Supplied text –
------------------------------------

I rounded off Part 3 of this series by suggesting the following:
“Next up: How do you heat a planetary surface, then? If not by the Earth’s own thermal radiation, a result of its temperature rather than a cause of it … How does the atmosphere insulate the surface?”
Not so. This will have to wait a bit still. Next post, perhaps. I will rather try to clarify my stance on the whole ‘bidirectional flow’ concept thing, seeing how this topic has a tendency of stirring up both emotions and misconceptions.
There is quite a bit of confusion surrounding the whole issue of electromagnetic radiation, the Stefan-Boltzmann Law and the thermodynamic concept of ‘energy transfer’.
I will try to explain why there can be no such thing as a bidirectional energy transfer between two objects radiating at each other. Yes, they are radiating at each other! Radiation goes in all directions.
But, radiation in itself does not universally constitute a thermodynamic ‘energy transfer’. For instance, a cool object cannot and will not transfer any of its energy via radiation to a warmer object. This should go without saying, since this would be a direct violation of the 2nd Law of Thermodynamics.
Recall that a thermodynamic ‘energy transfer’ is always unidirectional, always comes in the form of either ‘heat’ [Q] or ‘work’ [W], and always changes the ‘internal energy’ [U] (and therefore, normally, the temperature) of the two objects/regions involved in the transfer.
The confusion simply arises from not being able to distinguish between a potential ‘energy transfer’ and an actual (real) ‘energy transfer’.
A cool object would always potentially be able to transfer energy to any other object, simply from the basic fact that it radiates energy in all directions by virtue of it having a temperature above absolute zero.
However, if a nearby object happens to be warmer than our first one, then this potential will not be realised in that particular direction. Yup, it still radiates in the direction of the warmer object, but it does not and cannot transfer energy to it. In this case, its radiation is a potential ‘energy transfer’ only.
Sounds like a contradiction in terms? Counter-intuitive? Yes. I agree. But this subject is a strange one. It is quantum theory stuff. Things we cannot really see, only imagine.
The reason why radiation doesn’t at all times necessarily translate into an energy transfer, however, is not that hard to explain.
What you have to realise is that the ‘bidirectional flow’ concept of radiative heat transfer is all about mental images. It is a mental model constructed solely for the purpose of trying to grasp with our human mind what is actually going on.

------------------------------------

Stored entries

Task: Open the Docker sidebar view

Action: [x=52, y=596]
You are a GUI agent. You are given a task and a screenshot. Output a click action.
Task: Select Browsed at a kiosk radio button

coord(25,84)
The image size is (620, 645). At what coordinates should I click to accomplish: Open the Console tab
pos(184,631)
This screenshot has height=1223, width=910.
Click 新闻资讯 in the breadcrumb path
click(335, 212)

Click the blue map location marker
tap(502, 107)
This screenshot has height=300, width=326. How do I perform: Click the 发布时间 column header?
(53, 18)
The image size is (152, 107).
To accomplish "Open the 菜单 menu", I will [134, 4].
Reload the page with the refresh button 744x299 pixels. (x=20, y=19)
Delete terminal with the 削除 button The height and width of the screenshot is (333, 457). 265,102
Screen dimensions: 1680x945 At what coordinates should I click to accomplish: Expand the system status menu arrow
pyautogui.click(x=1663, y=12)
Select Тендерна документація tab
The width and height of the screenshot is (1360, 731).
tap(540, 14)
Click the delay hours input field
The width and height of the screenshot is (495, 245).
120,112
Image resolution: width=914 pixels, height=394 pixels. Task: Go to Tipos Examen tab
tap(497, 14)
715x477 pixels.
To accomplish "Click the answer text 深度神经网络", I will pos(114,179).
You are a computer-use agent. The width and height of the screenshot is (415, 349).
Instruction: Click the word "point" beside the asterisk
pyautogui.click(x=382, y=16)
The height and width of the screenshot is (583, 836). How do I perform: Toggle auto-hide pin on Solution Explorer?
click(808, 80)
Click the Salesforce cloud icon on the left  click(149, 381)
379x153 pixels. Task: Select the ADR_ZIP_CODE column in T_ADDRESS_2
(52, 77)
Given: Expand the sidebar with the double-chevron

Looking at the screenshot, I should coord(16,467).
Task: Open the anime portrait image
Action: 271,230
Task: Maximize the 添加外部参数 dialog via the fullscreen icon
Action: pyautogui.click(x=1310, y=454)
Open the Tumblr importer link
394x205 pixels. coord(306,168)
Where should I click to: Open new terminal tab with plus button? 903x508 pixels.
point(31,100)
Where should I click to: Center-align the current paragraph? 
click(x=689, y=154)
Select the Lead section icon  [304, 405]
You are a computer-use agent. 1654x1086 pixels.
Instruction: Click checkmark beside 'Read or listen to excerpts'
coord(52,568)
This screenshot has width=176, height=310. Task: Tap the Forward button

------------------------------------

Directive 1 – According to the post on radiative energy transfer, what does a thermodynamic energy transfer always change?
Directive 2 – Decide whether each statement agrees with the post on radiative energy transfer, answering yes or no and quoting the deciding words: (a) A cool object still radiates in the direction of a warmer object nearby. (b) The post goes on to explain how the atmosphere insulates the surface. (c) The post describes the bidirectional flow concept as a mental model.
Directive 3 – Please extend the post on radiative energy transfer, starting after its last sentence.

Written answer 1 – It always changes the internal energy [U], and therefore normally the temperature, of the two objects or regions involved in the transfer.

Written answer 2 –
(a) Yes: "Yup, it still radiates in the direction of the warmer object"
(b) No: "This will have to wait a bit still."
(c) Yes: "It is a mental model constructed solely for the purpose of trying to grasp with our human mind what is actually going on."

Written answer 3 –
So we mentally and hypothetically split up an observed physical process into separate, individual parts. As if these parts or pieces were independent from one another, somehow working all by themselves within the process examined, the process in our case of course being a radiative heat transfer. We look first at the one piece, then at the other, and then finally we put the theorised individual effects of these two pieces into one ‘net effect’. Working backwards, so to say. After all, we already know the ‘net effect’. It is what we actually observe and detect in the real world. We simply imagine this to be the result (the ‘sum’) of two opposing constituent effects.
And in a way, this is true. But in saying so, one should not forget that the two individual effects making up the ‘net’ aren’t actually real (in the sense of being realised) effects. They are merely potential effects. The only real (realised) effect is the one we call the ‘net’, the one we actually experience.
It is absolutely essential to understand the distinction here: Real/actual (observed) vs. potential (hypothetical) effects.
In reality, the potential effect of our two imagined individual processes would only become real if the opposite process didn’t occur at the same time, occupying the same space.
Relating this to the Stefan-Boltzmann Law, it is like pointing out that the cool object would have transferred its energy by radiation, based solely on its own temperature and emissivity, to the warm object if (and only if) the warm object were rather an object (or surroundings) at absolute zero. So that it didn’t radiate anything back. This is in fact precisely what the radiative heat transfer equation is saying, in going from this form:
q = σT4
q = σ(Th4 – Tc4)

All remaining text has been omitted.